13 solar years ago, on this day in 2003 AD, Dragan Nikolic, the Serb prison camp commander who allowed his troops to rape, torture and murder his Muslim prisoners, was sentenced to 23 years in jail at the UN war crimes tribunal in the Hague.
10 solar years ago, on this day in 2006 AD, Bahrain’s prominent religious scholar, Ayatollah Shaikh Abdul-Ameer al-Jamri, passed away at the age of 67 due to heart and kidney failure, while under house arrest. An outstanding preacher, who was a product of the famous seminary of holy Najaf in Iraq, he was an opponent of the repressive Aal-e Khalifa minority regime. He served in Bahrain's first parliament (1973-75), which was dissolved by the repressive ruler. Al-Jamri is most notable for his role during the 1990s uprising in Bahrain. As the leading figure, he succeeded in bringing Islamists, liberals and leftists together against the repressive regime. Due to his civil rights activity, he was imprisoned between April and September 1995, before being arrested again in January 1996 and imprisoned until July 1999, which was followed by a year and a half of house arrest by the regime. He wrote several books including “Women in Islam”, “Islamic Duties”, and “The story of my Life”.

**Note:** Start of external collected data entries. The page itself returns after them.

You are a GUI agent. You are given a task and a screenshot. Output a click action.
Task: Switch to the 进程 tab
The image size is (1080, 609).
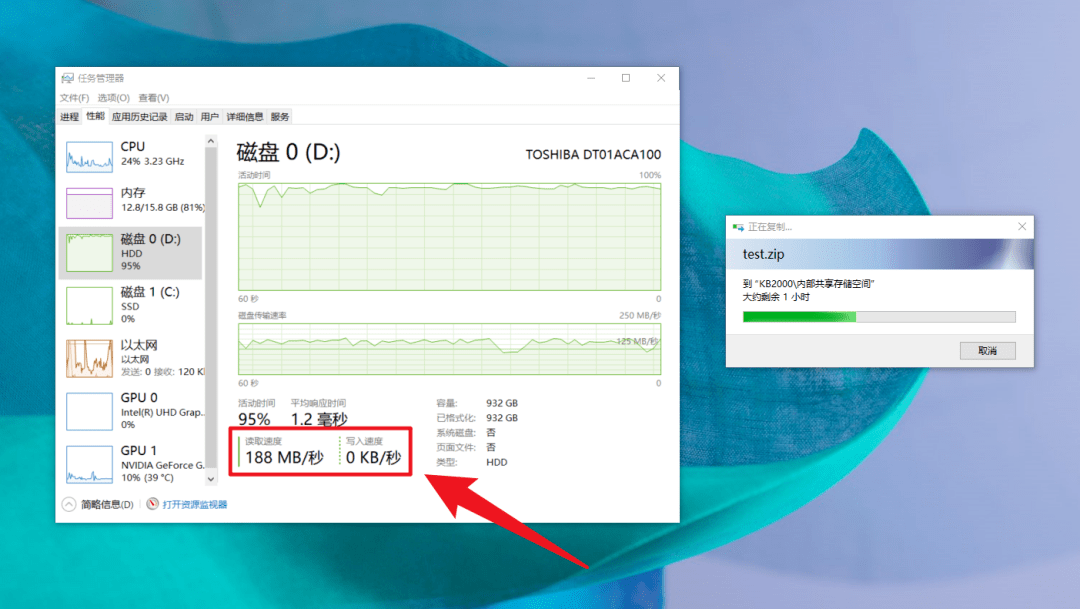pos(69,116)
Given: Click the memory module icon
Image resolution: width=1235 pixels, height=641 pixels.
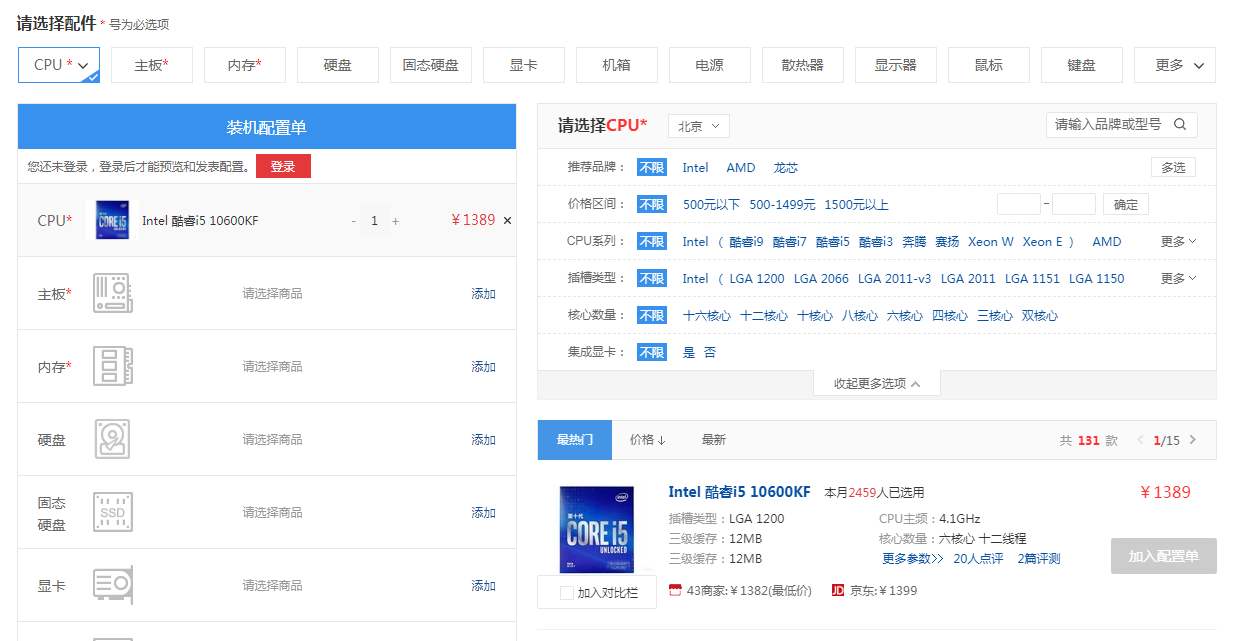Looking at the screenshot, I should coord(112,367).
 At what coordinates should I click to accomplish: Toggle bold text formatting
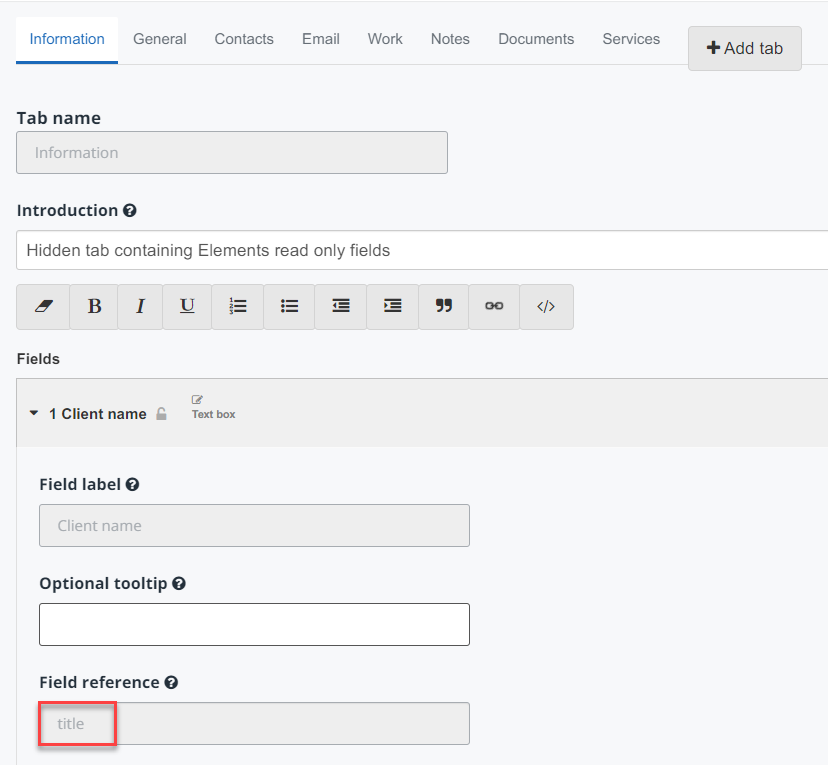pyautogui.click(x=94, y=307)
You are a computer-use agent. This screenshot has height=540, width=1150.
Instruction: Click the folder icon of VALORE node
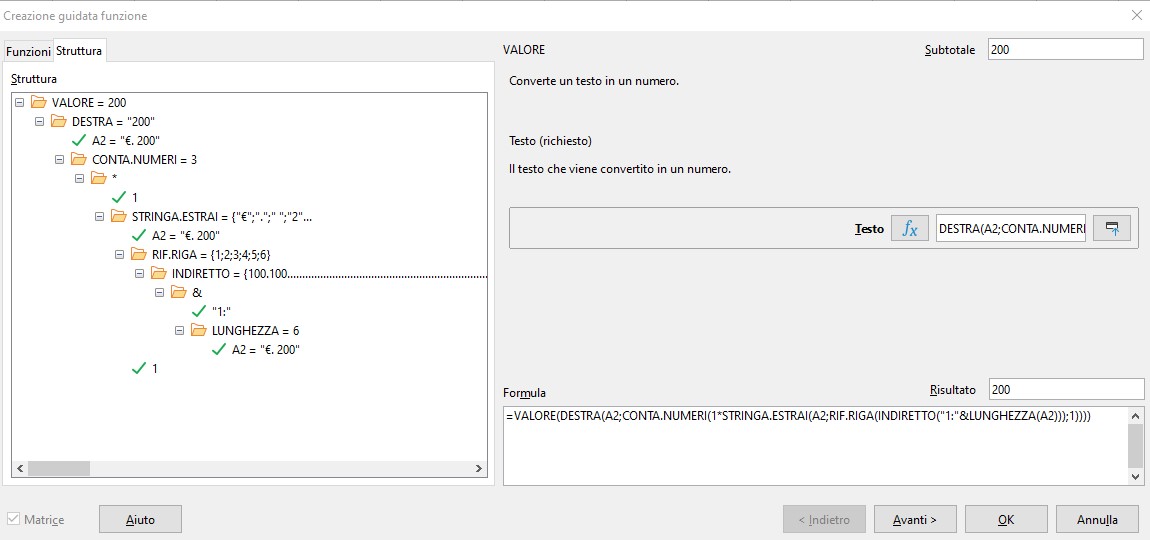point(39,102)
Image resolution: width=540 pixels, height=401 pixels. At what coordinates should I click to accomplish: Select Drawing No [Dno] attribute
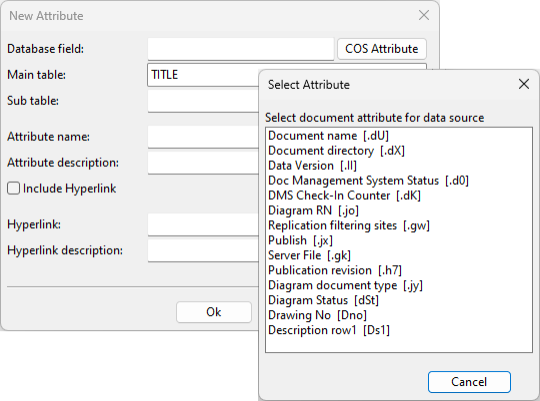318,315
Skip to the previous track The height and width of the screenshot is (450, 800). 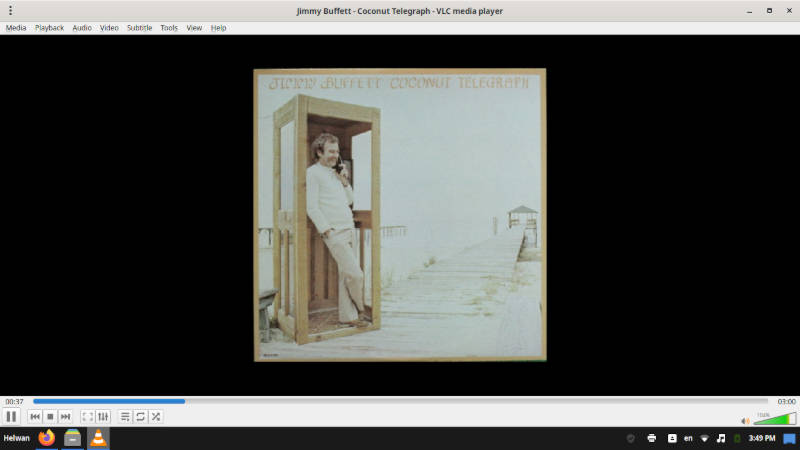(x=35, y=416)
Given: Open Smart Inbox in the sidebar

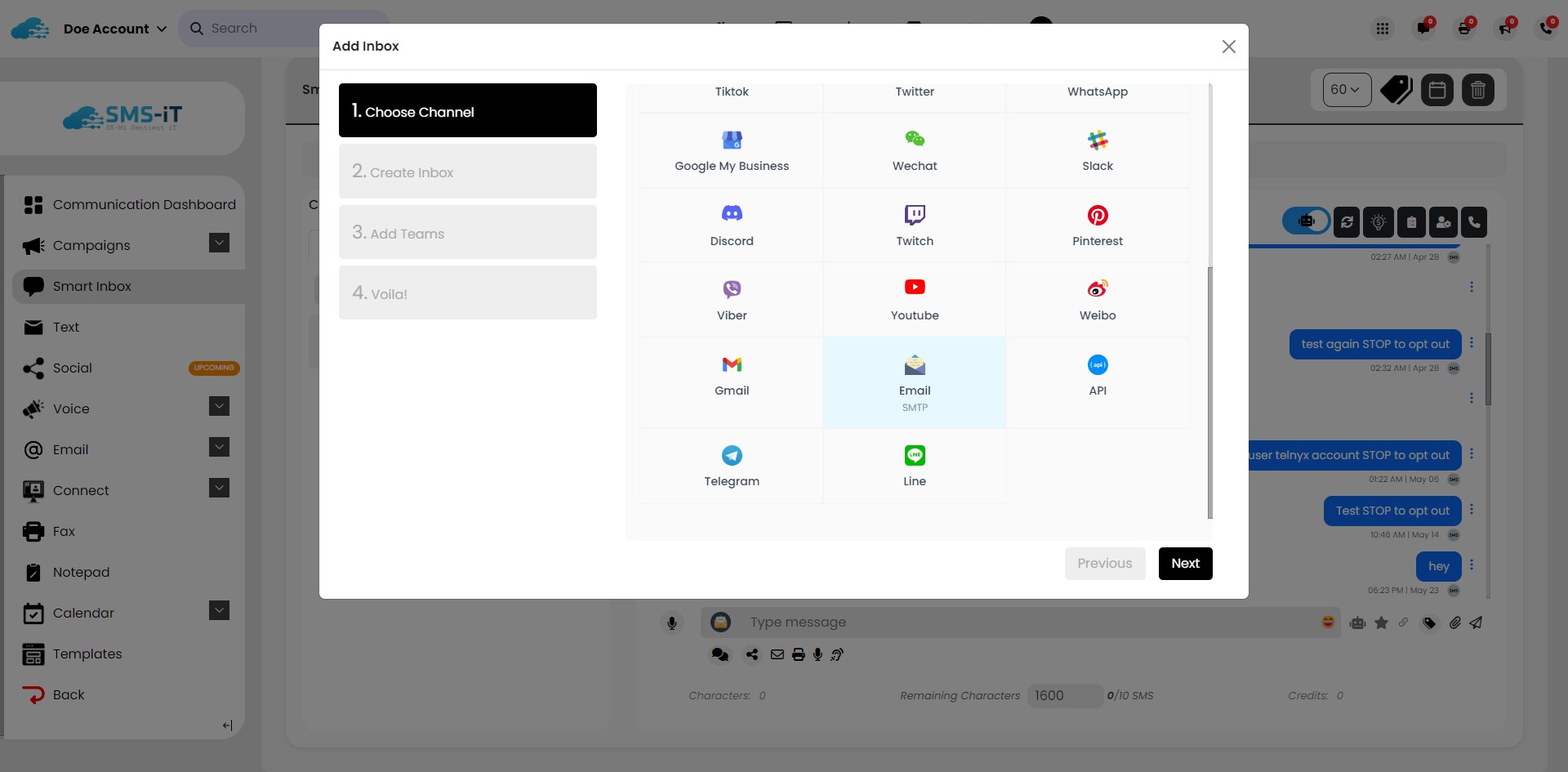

5 solar years ago, on this day in 2011 AD, the last US occupation soldiers rolled out of Iraq across the border into neighbouring Kuwait at daybreak, after eight years of state terrorism that claimed the life of over 1.2 million Iraqis, either directly or indirectly. The US says it lost 4,500 soldiers and claims a burden of $800 billion incurred by the US Treasury during this period, but facts speak otherwise. The Americans lost more than double that number of soldiers because of resistant by the Iraqi Muslim people after the fall of the repressive Ba’th minority regime, while the US fleeced Iraq of trillions of dollars of the oil money in addition to destroying the infrastructure of the country and making millions of people homeless.